1. A refrigerant system comprising: a compressor, said compressor compressing refrigerant and delivering the refrigerant to a discharge line, said compressor receiving a refrigerant from a suction line; an indoor heat exchanger and an outdoor heat exchanger, a main flow control device being operable to send refrigerant from said discharge line through a refrigerant circuit, to said outdoor heat exchanger, to an expansion device and then to said indoor heat exchanger when in a cooling mode, and operable to pass refrigerant through the refrigerant circuit from said discharge line to said indoor heat exchanger, to an expansion device and then to said outdoor heat exchanger when in a heating mode; and a reheat coil, said reheat coil being in communication with the refrigerant circuit to tap refrigerant through a reheat coil, and return said refrigerant to said refrigerant circuit, and an air moving device for passing air to an environment to be conditioned over said indoor heat exchanger, and passing at least a portion of said air over said reheat coil.

2. The refrigerant system as set forth in claim 1, wherein a control for said refrigerant system selectively operates a reheat circuit flow control device to communicate at least a portion of refrigerant to said reheat coil when desired.

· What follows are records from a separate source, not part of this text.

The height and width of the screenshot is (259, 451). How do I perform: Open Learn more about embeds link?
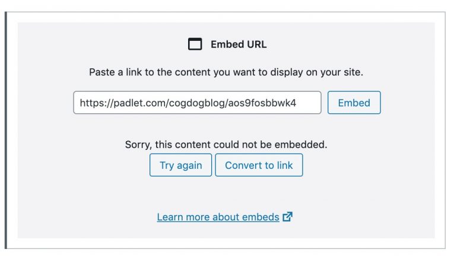click(x=218, y=217)
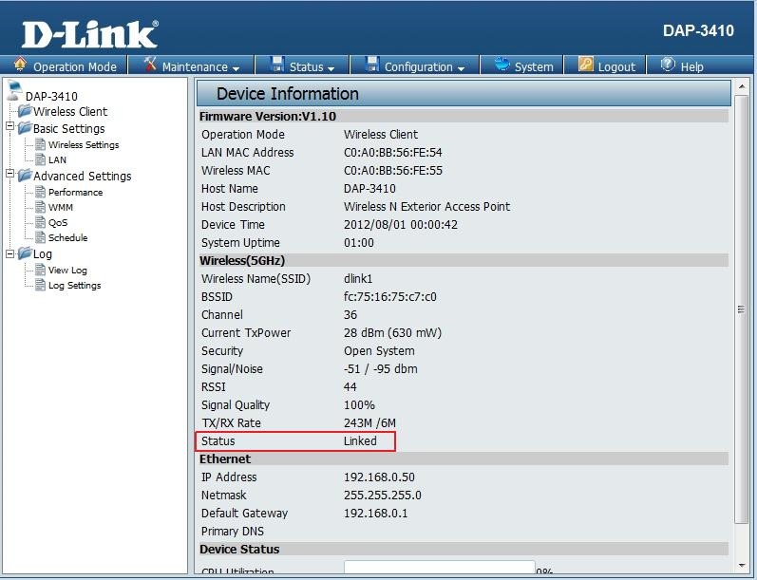Image resolution: width=757 pixels, height=580 pixels.
Task: Click the Help question mark icon
Action: click(667, 65)
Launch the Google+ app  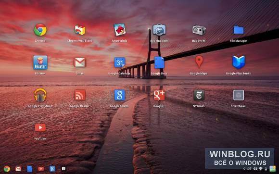pyautogui.click(x=159, y=95)
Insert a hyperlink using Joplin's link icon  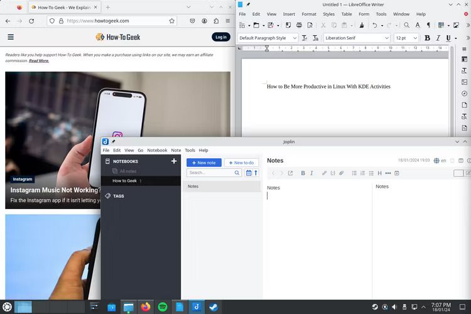click(324, 173)
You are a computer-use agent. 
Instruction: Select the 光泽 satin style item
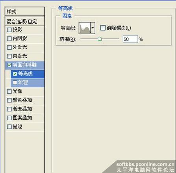click(x=25, y=91)
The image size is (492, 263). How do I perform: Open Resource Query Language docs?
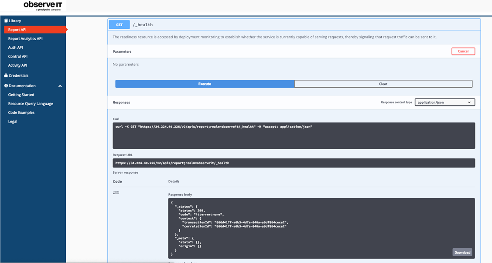(x=31, y=104)
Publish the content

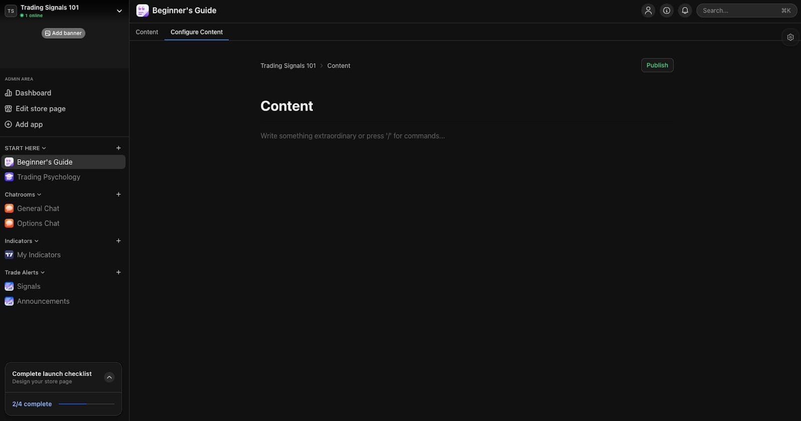(x=657, y=65)
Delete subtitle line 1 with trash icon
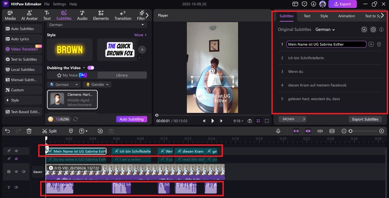389x198 pixels. tap(379, 44)
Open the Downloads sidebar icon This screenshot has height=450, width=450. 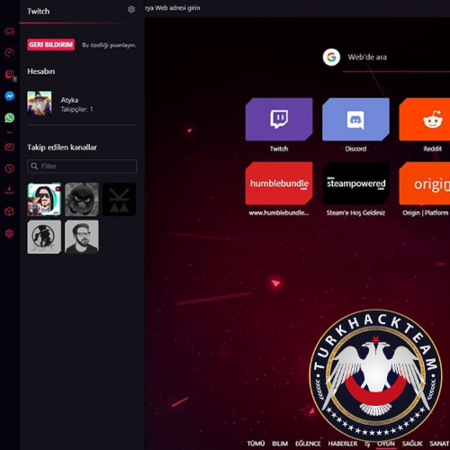(10, 190)
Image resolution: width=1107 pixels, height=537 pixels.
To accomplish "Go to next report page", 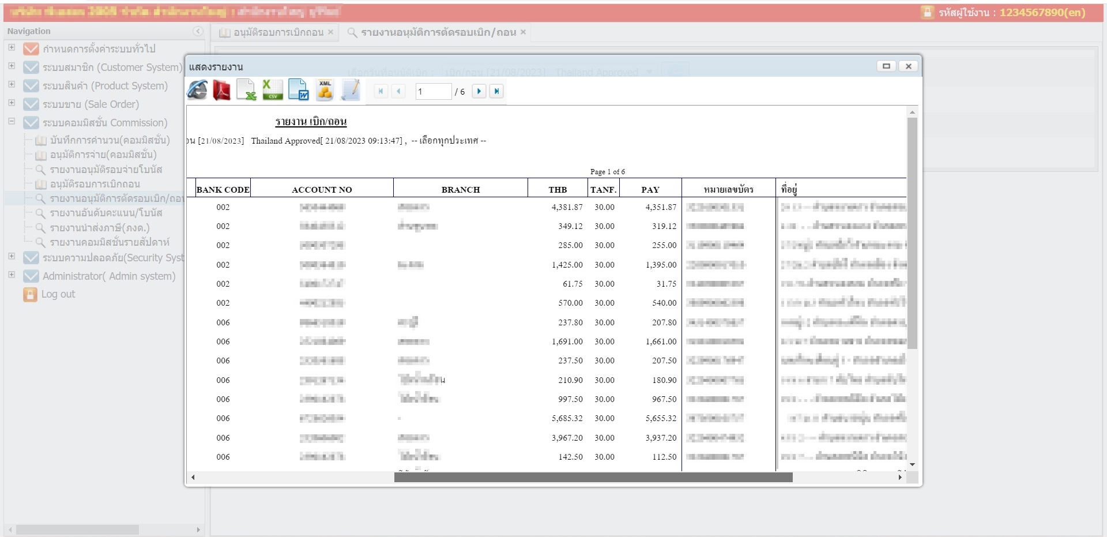I will click(479, 91).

3. The refrigerant system as set forth in claim 2, wherein said reheat circuit flow control device is a three-way valve that selectively communicates refrigerant from said refrigerant circuit to said reheat coil, and returns said refrigerant from said reheat coil to said refrigerant circuit through a check valve.

4. The refrigerant system as set forth in claim 2, wherein said reheat circuit flow control device is positioned intermediate to said main flow control device and said outdoor heat exchanger.

5. The refrigerant system as set forth in claim 4, wherein said refrigerant from said reheat coil is returned to said refrigerant circuit between said reheat circuit flow control device and said outdoor heat exchanger.

6. The refrigerant system as set forth in claim 2, wherein said reheat circuit flow control device is positioned between said outdoor heat exchanger and said indoor heat exchanger.

7. The refrigerant system as set forth in claim 6, wherein said return line is positioned to be intermediate to said reheat circuit flow control device and said indoor heat exchanger.

8. The refrigerant system as set forth in claim 1, wherein a bypass allows selective bypassing of refrigerant around said outdoor heat exchanger.

9. The refrigerant system as set forth in claim 8, wherein said bypass line includes a selectively controllable valve.

10. The refrigerant system as set forth in claim 9, wherein a refrigerant line leading to said outdoor heat exchanger includes a selectively controllable valve.

11. The refrigerant system as set forth in claim 1, wherein said system includes a single expansion device utilized in both cooling and heating modes of operation.

12. The refrigerant system as set forth in claim 1, wherein said system includes separate expansion devices for cooling and heating modes of operation.

13. A method of operating a refrigerant system comprising the steps of: (1) providing a main flow control device for selectively routing refrigerant through the system for operation in either a cooling or heating mode, through a reheat coil, and through an indoor heat exchanger positioned to be adjacent said reheat coil, such that at least a portion of air passing over said indoor heat exchanger also passes over said reheat coil; and (2) selectively operating said refrigerant system in one of said heating and cooling modes, and selectively routing refrigerant through said reheat coil when desired.

14. The method of claim 13, wherein the method includes the further steps of providing a bypass around said outdoor heat exchanger, and selectively opening said bypass when desired.